→ **What is being asked**
Beginning at the line that contains "This screenshot has width=343, height=341." and finishing at the line that contains "Task: Switch to the Startup.cs tab", output the data below exactly. Include both end lines and no pictures.

→ **Provided records**
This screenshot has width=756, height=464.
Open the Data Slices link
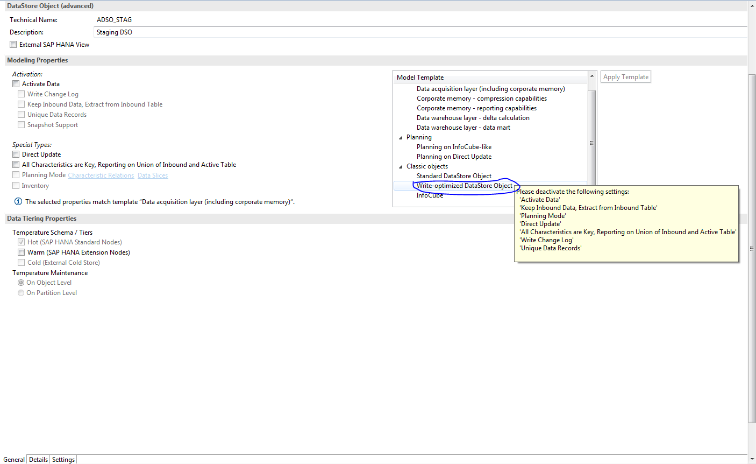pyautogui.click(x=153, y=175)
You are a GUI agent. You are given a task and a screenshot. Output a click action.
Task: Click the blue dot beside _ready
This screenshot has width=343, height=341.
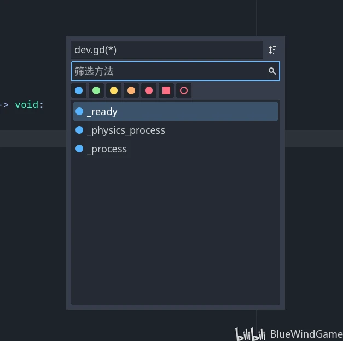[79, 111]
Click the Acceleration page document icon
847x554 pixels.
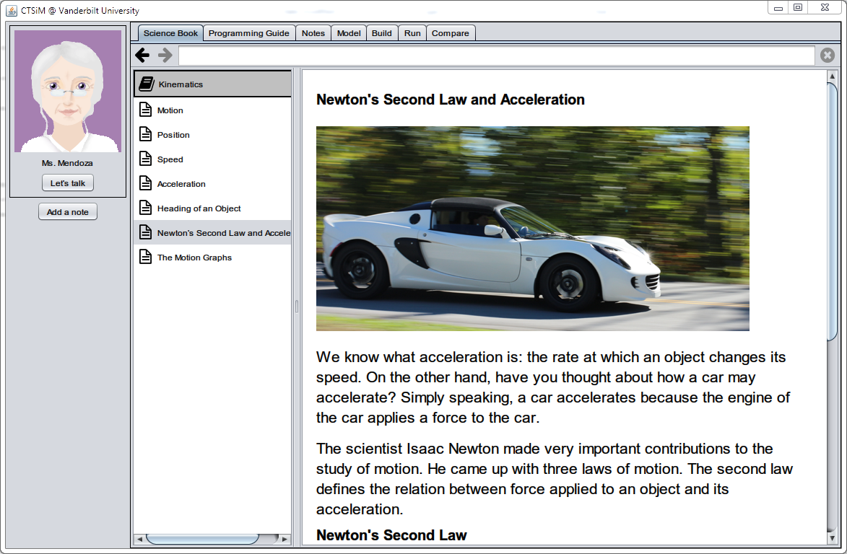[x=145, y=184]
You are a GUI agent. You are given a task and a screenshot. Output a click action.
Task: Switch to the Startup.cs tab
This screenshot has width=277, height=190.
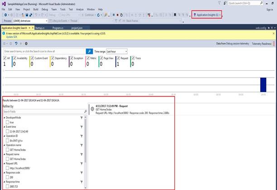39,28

--

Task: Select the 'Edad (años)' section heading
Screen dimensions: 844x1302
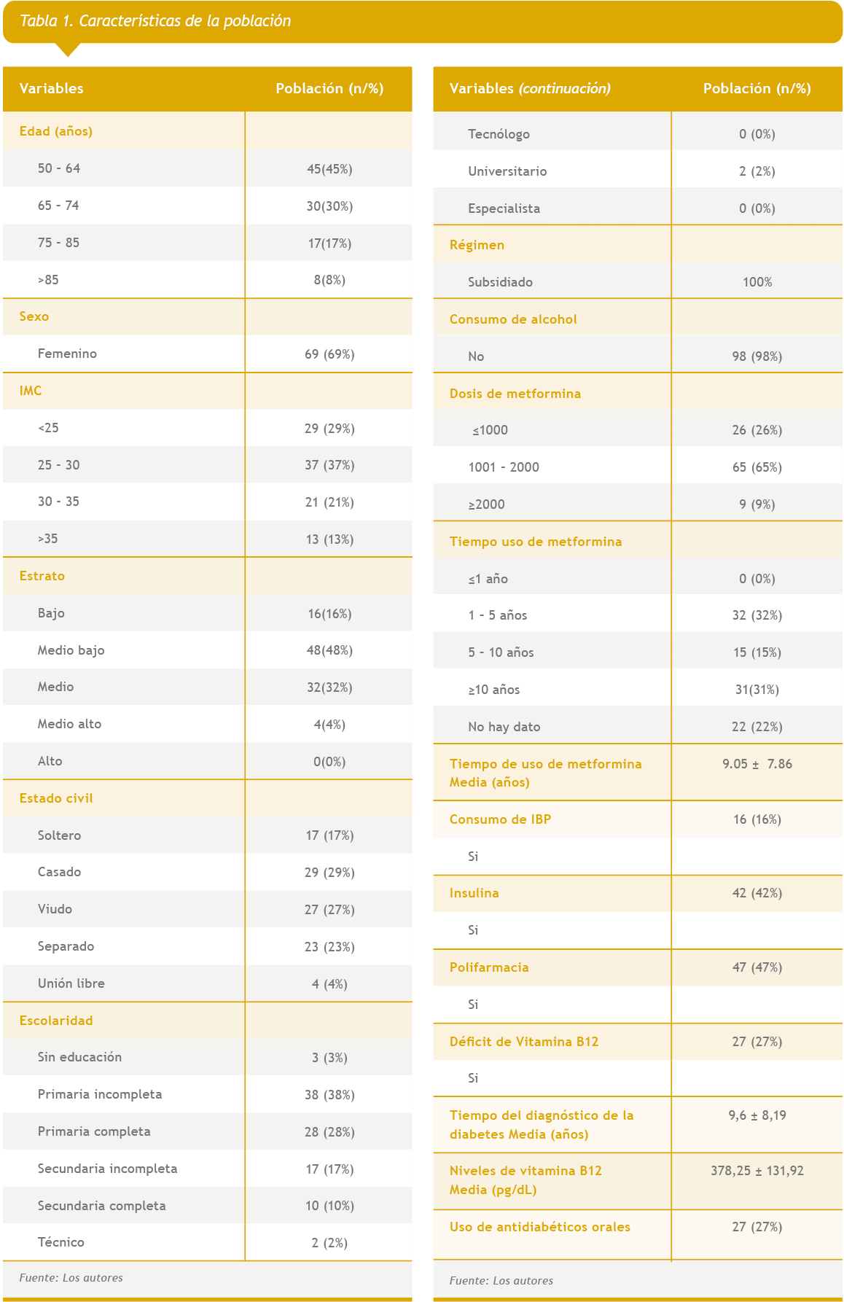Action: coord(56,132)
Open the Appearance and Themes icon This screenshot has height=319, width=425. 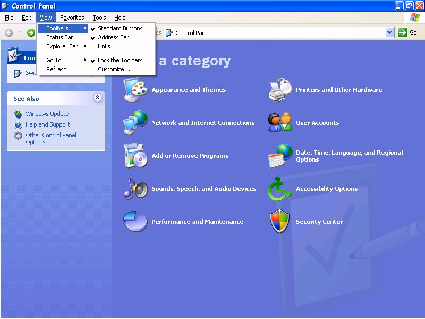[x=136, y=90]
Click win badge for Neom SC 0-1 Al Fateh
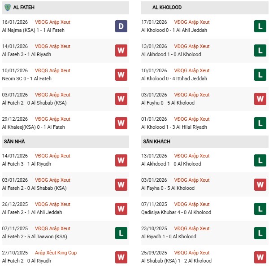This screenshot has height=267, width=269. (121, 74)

==

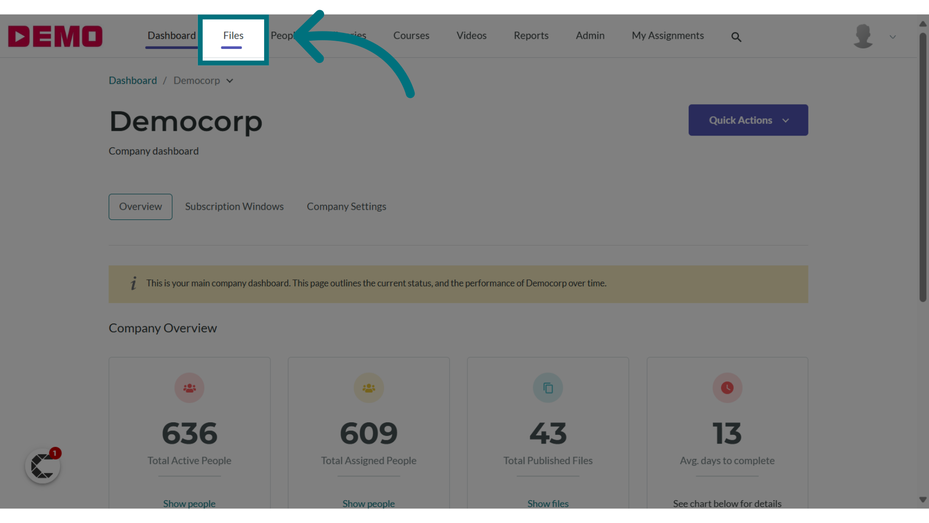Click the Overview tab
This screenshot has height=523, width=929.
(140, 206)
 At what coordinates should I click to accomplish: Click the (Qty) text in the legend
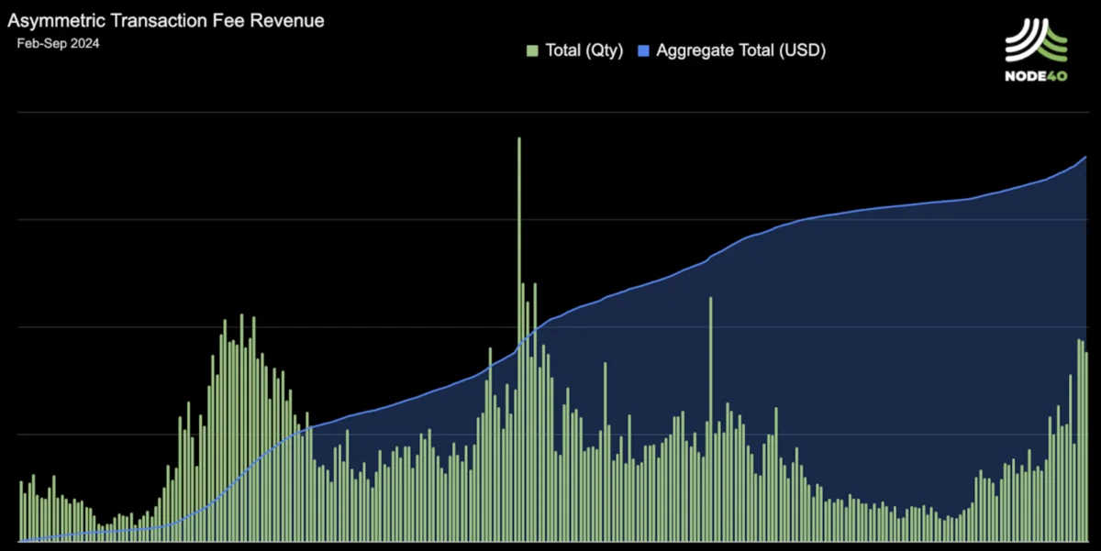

→ **Solution to this problem**
This screenshot has width=343, height=341.
[79, 111]
Click the Acceleration page document icon
847x554 pixels.
[x=145, y=184]
You are a GUI agent. You are given a task and a screenshot. Output a click action.
Task: Switch to the Startup.cs tab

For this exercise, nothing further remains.